Provided records —

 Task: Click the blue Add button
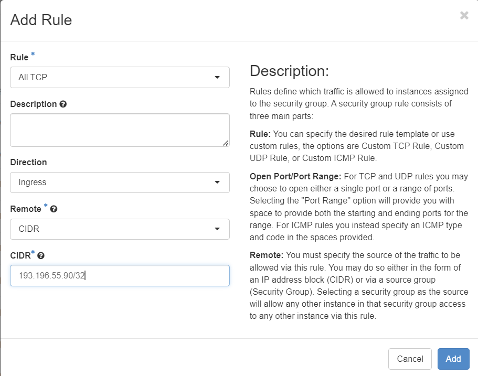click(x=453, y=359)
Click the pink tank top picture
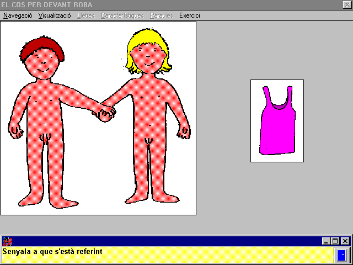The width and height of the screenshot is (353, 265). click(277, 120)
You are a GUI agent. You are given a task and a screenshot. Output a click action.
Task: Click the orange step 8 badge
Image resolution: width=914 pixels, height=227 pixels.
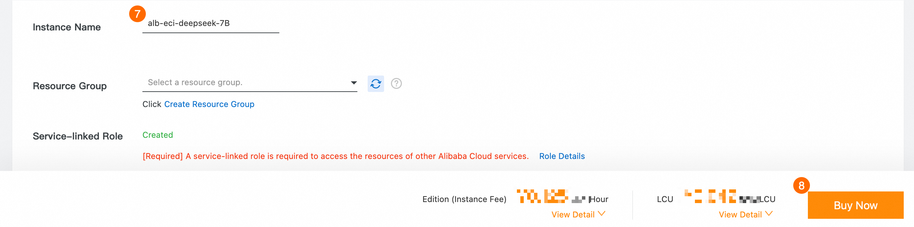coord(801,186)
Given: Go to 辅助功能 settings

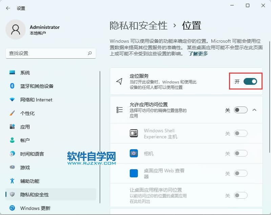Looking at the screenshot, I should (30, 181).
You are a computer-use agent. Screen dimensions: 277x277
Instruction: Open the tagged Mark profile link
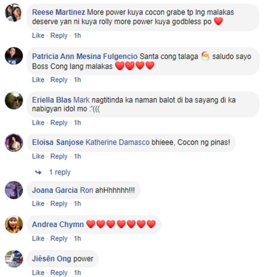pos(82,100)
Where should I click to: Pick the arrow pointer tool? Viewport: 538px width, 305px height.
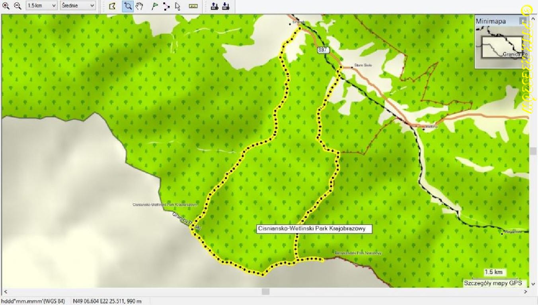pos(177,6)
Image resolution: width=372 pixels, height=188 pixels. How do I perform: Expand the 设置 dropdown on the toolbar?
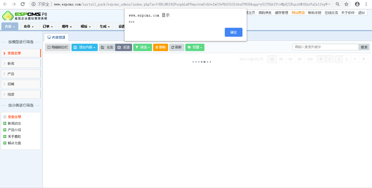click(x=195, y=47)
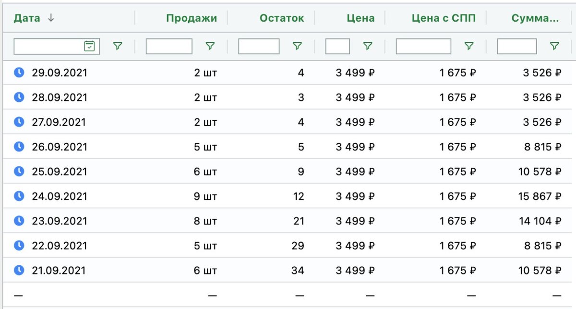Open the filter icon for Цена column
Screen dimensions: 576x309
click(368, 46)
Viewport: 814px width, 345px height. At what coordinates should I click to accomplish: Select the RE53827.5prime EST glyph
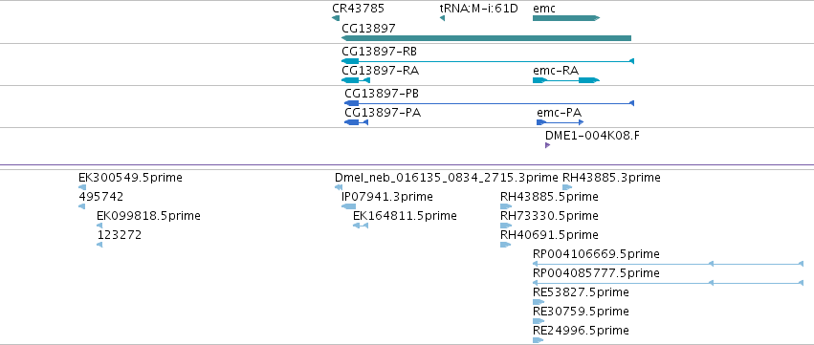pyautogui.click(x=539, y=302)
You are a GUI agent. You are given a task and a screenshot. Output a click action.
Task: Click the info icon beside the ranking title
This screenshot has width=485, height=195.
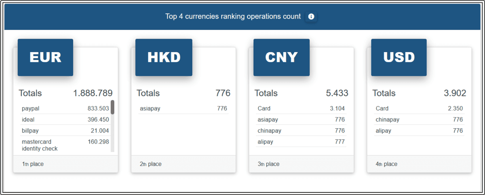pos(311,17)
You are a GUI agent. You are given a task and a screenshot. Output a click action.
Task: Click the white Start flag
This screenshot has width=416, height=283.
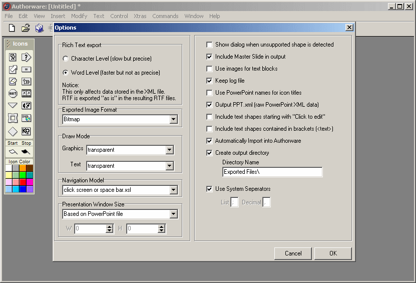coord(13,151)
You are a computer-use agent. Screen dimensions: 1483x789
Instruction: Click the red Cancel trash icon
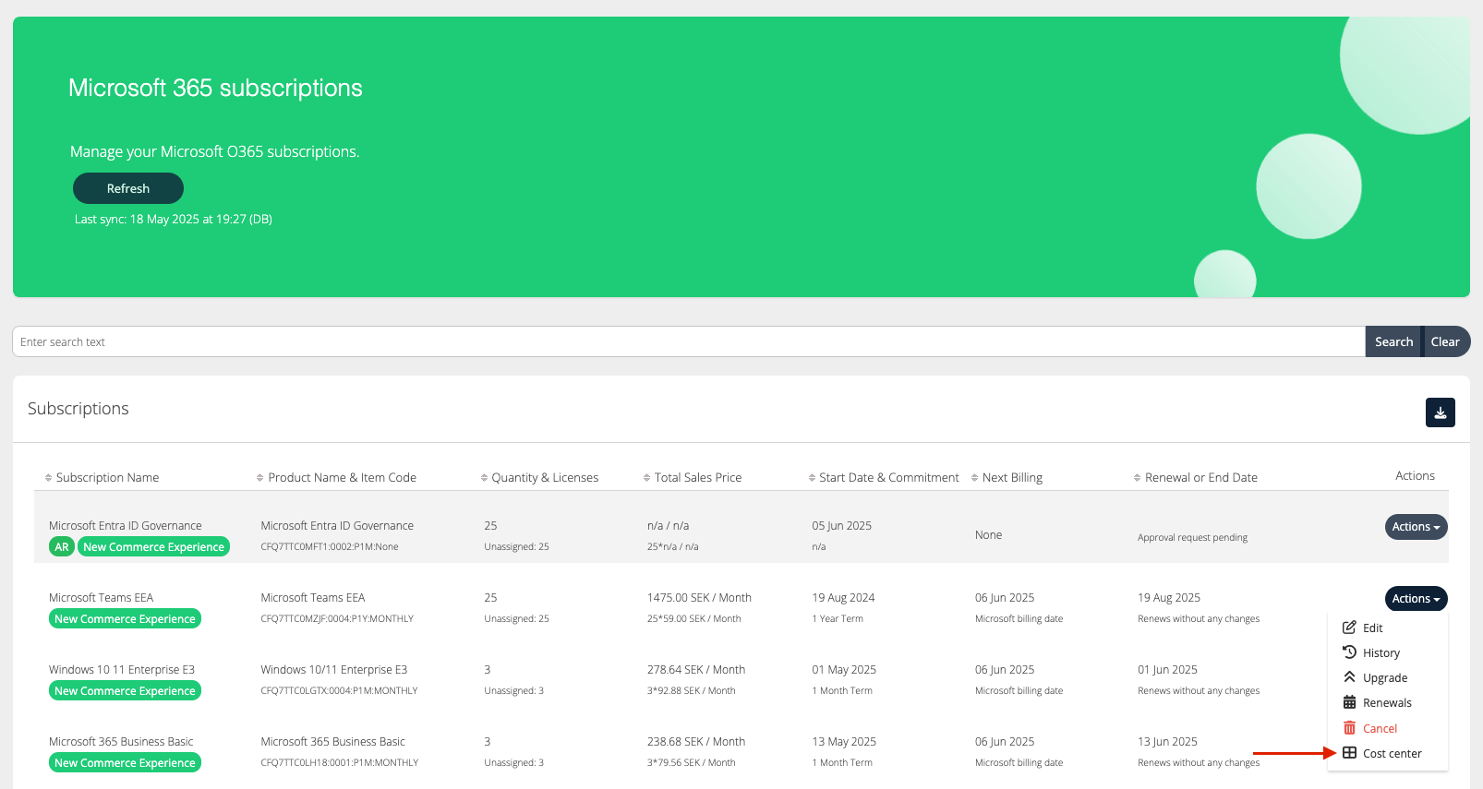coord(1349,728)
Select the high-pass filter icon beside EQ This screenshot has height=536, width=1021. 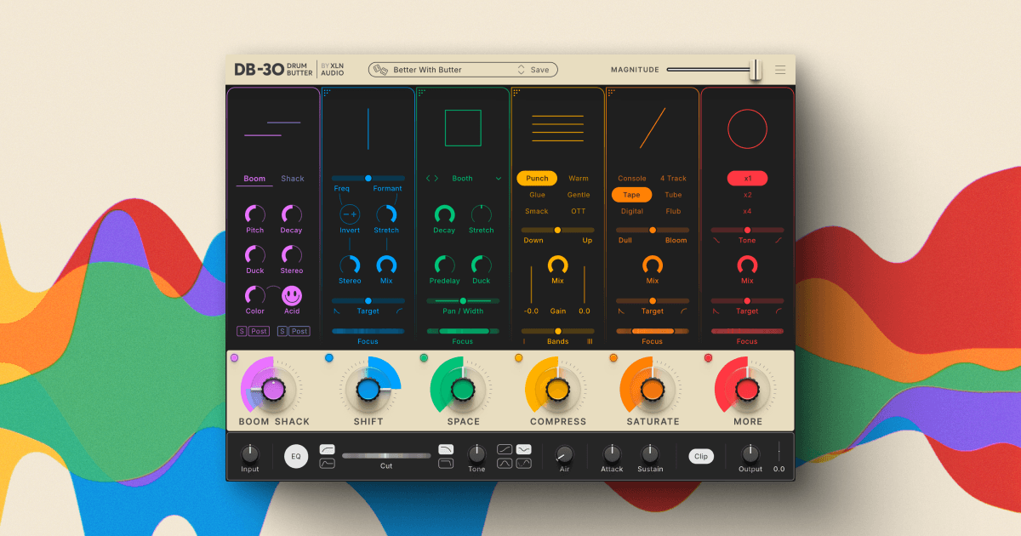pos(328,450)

Instructions for the task — Take each line above that contains "computer" and copy it out.

Answer space —
You are a computer-use agent. Screen dimensions: 277x277
You are a computer-use agent. Screen dimensions: 1483x789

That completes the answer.